Mike, Barb, and Buddy “The Bud Man”
5/30/04 Finally in San Carlos
From Puerto Escondido we cruised into a pretty place called San Juanico. It was Bob from Joggins birthday and we had a heck of a blowout party aboard Arabella. Maybe that's why I couldn't remember the name of the place for awhile. It is a spot where there is a tree that cruisers hang little decorations depicting their boat.
After an enjoyable 11 hour cruise north from there, we arrived in Bahia Santispac, inside the 22 mile long Bahia Concepsion. It was mostly a motorsail into the wind, but when we “turned the corner” into Concepsion we had a great sail for the last hour or two into Santispac. The engine ran great with no more overheating problems.
We enjoyed a great four nights in this beautiful cove, making a couple of trips into nearby Muleje for supplies and sightseeing and just kicking back. It was a rather bittersweet feeling knowing the end of the season was so close, but being in such a special spot surrounded by good friends. Miff and Carol on Four Winds were there, along with Bob and his pals on Yemiah, Jim on Destiny, Bob on Joggins, and a few others. For three nights running we had dinner at Rays Place on the beach- an inexpensive but gourmet restaurant in a most unlikely spot. Their sign says “best food between Tijuana and Cabo” and I believe it just might be. Extremely habit forming anyway.

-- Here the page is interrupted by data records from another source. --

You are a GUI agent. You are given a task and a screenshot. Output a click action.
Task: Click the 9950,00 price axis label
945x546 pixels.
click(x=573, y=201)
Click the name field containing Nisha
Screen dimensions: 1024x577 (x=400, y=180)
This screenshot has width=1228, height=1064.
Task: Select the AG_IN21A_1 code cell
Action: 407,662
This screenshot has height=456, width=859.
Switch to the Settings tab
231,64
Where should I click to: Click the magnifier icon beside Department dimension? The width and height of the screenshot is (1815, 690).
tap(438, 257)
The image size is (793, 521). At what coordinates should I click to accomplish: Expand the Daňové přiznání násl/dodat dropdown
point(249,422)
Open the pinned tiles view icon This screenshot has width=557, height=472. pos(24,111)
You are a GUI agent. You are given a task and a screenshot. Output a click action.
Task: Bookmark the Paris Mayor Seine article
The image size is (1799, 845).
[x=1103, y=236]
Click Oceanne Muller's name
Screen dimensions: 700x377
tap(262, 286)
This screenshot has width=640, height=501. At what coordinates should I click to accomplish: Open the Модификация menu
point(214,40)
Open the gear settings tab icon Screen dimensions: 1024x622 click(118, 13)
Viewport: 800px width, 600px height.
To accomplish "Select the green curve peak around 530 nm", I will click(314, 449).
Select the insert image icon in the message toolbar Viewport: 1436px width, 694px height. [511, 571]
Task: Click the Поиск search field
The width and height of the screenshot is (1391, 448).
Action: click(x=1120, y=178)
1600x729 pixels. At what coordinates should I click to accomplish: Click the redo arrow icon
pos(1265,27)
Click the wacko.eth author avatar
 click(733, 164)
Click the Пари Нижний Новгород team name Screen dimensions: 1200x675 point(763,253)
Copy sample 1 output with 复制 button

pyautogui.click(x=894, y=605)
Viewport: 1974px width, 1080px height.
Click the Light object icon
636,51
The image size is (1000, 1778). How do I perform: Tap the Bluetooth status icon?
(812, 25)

We had planned to wait until Sunday to leave, but we were running out of everything, including dinero ($) and there is no bank or ATM in Mulege. So with heavy hearts we pulled anchor at 7:00 pm Friday night for the 16 hour run across the Sea to San Carlos. It was a beautiful night sail, mostly a beam reach, with only a few hours of motoring when the wind was too light. The moon was up most of the night, leaving a beautiful trail on the water that we wanted to follow, leading back to Baja.
We arrived in San Carlos in the middle of a fishing tournament and a regatta as well, so the place is really hopping. Our best buddy John is on his way down to pick us up and drive us back to Oxnard, and we are faced with mucho trabajo (lots ‘o work) to get the boat ready to leave alone for several months.